As most texts do not conveniently supply material constants or coefficients or equations using these units (even densities are often misquoted as weight densities), then some additional conversion and care is required. BTU is a commonly used unit which is the basis of other derived thermal units, and so conversion from BTU style units to those above can be used. It is also possible to use hybrid units (ie. Imperial for mechanical analysis and metric for thermal analysis) in the same model, but extreme caution must be used when doing so. The numerous warnings required for the various analysis systems when using hybrid units are beyond the scope of this article. Our recommendations:
1. ALWAYS use consistent units.
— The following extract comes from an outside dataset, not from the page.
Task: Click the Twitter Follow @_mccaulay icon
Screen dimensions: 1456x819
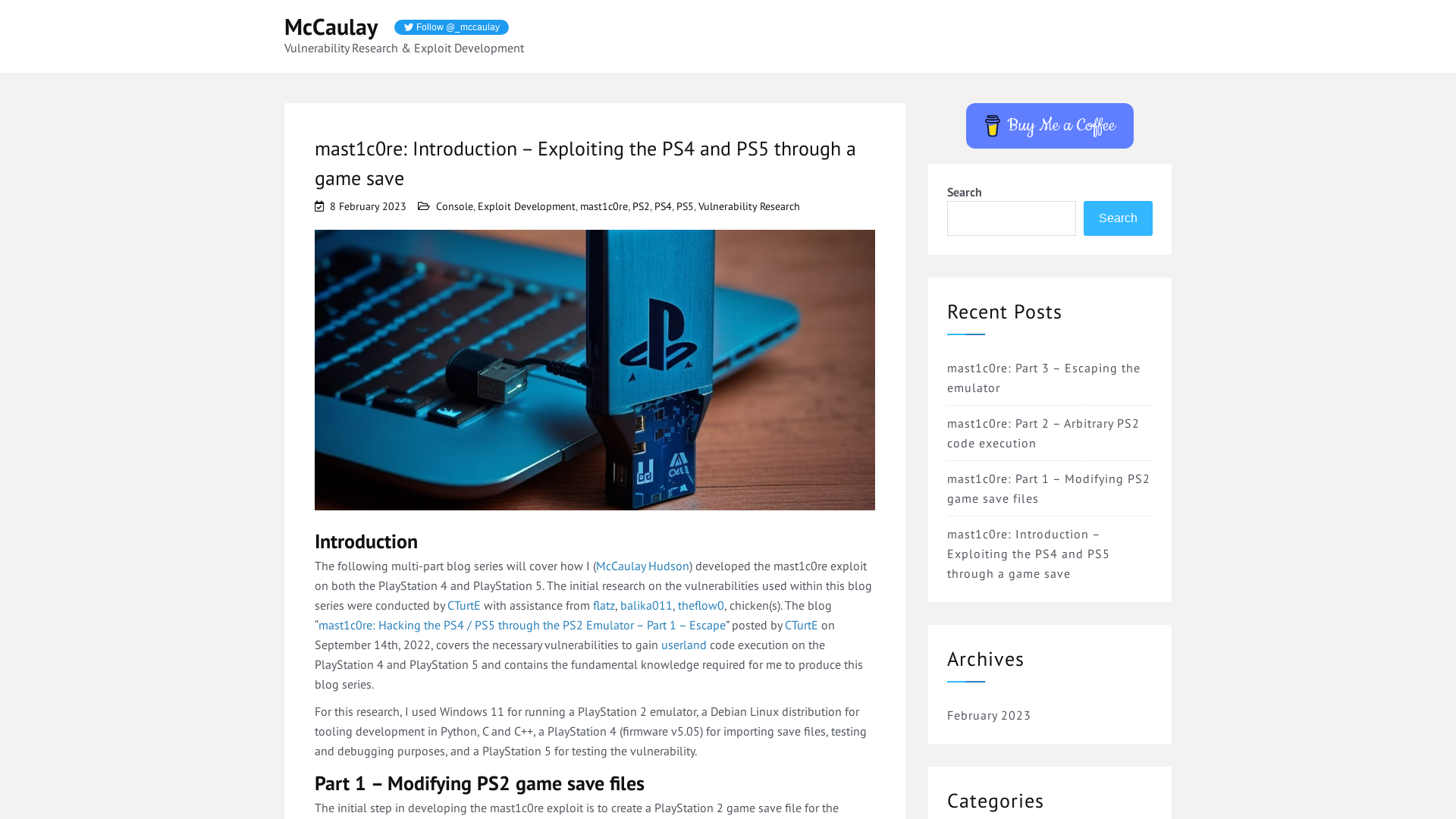Action: click(451, 27)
That means the base units of Mass, Length and Time must comply with any/all derived associated units you are using in your analysis (such as pressure, force, velocity, density, acceleration etc.).
2. Use metric if you can - the availability of material data and constants in workable imperial units (particularly in thermal and fluids analysis) typically requires arduous conversion to maintain a consistent set of units for analysis. However, units conversion of any sort is best minimised, so you do not become the person blamed for losing the next Mars Climate Orbiter!